There are some weird characteristic lesions that are sometimes seen. You'll sometimes hear the term bamboo joint appearance, and you'll see that in the fundus or body of… it's almost like a linear cobblestone of the mucosa. The treatment is generally advanced therapies. But don't forget about acid suppression because these cause ulcers and erosions and patients can get great benefit from being on a PPI or something along those lines.

In rare cases, surgery has to be done. However, if you catch gastroduodenal Crohn's early enough, you can say, for example, balloon dilate strictures. And so some patients might get pyloric stenosis that needs to be treated. Duodenal strictures can sometimes be dilated, so in some ways you can delay the need for surgery.

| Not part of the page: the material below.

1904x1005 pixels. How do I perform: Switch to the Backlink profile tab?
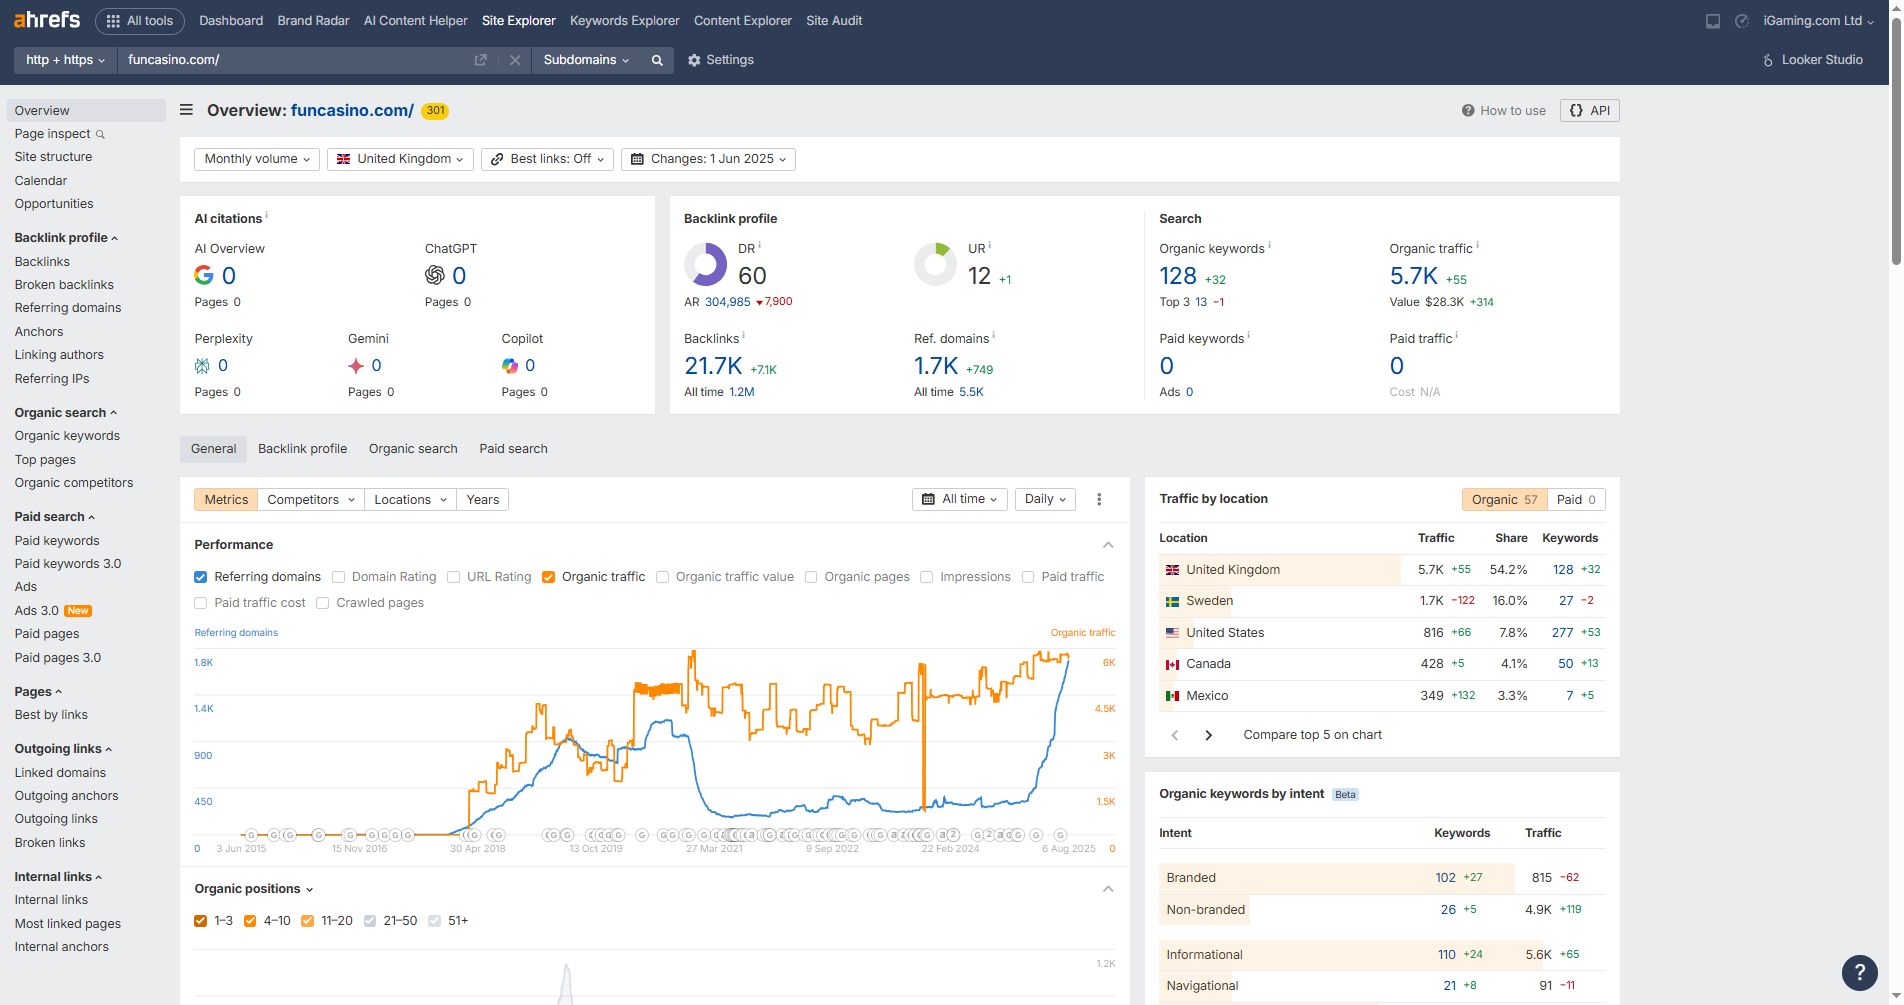302,449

Surgery generally is a gastrojejunostomy, so a gastro jejunal anastomosis where you bring up a loop of jejunum and bypass all the duodenal stricturing disease. In certain cases, if they're short and isolated, a duodenal strictureplasty can be done. It's generally not advised to try to do an extensive duodenal resection just because of the technical complexities of that. There are, again, reported cases of people doing very short resections in the duodenum.

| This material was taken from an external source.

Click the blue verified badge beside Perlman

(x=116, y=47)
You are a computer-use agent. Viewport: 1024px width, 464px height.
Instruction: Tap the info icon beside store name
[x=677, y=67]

Moving upstream, esophageal Crohn's, this can manifest itself in many different ways, aphthous erosions, or ulcers in the esophagus. And these don't look like peptic erosions. They're punched out ulcers or deep ulcers. This can sometimes lead to strictures, which are difficult to dilate, and sometimes fistulas. Again, these probably need to be treated aggressively medically. There's a role for dilation in some cases, and in rare instances, patients require surgery, which of course, is a complicated extensive surgery.

And then finally, there's oral Crohn's disease, and you'll hear different terms for this. You'll hear the term orofacial granulomatosis, not all OFG as it's called, is Crohn's disease, but almosat by definition Crohn's is a form of orofacial granulomatosis. This can manifest itself as a cheilitis where the lip gets swollen, and if you biopsy, it'll show granulomatous inflammation. You can see cobblestone of the oral mucosa. You can also see sort of fissuring or deep linear ulcers in the oral mucosa. Again, probably needs to be treated with advanced therapy or biologics. But don't forget about the use of dapsone. For some reason, dapsone can be helpful for some of these oral lesions.

And that's about it. So just again, if you have a patient with upper gut symptoms, have a low threshold for investigating with upper endoscopy to rule out upper gut Crohn's disease. Thanks.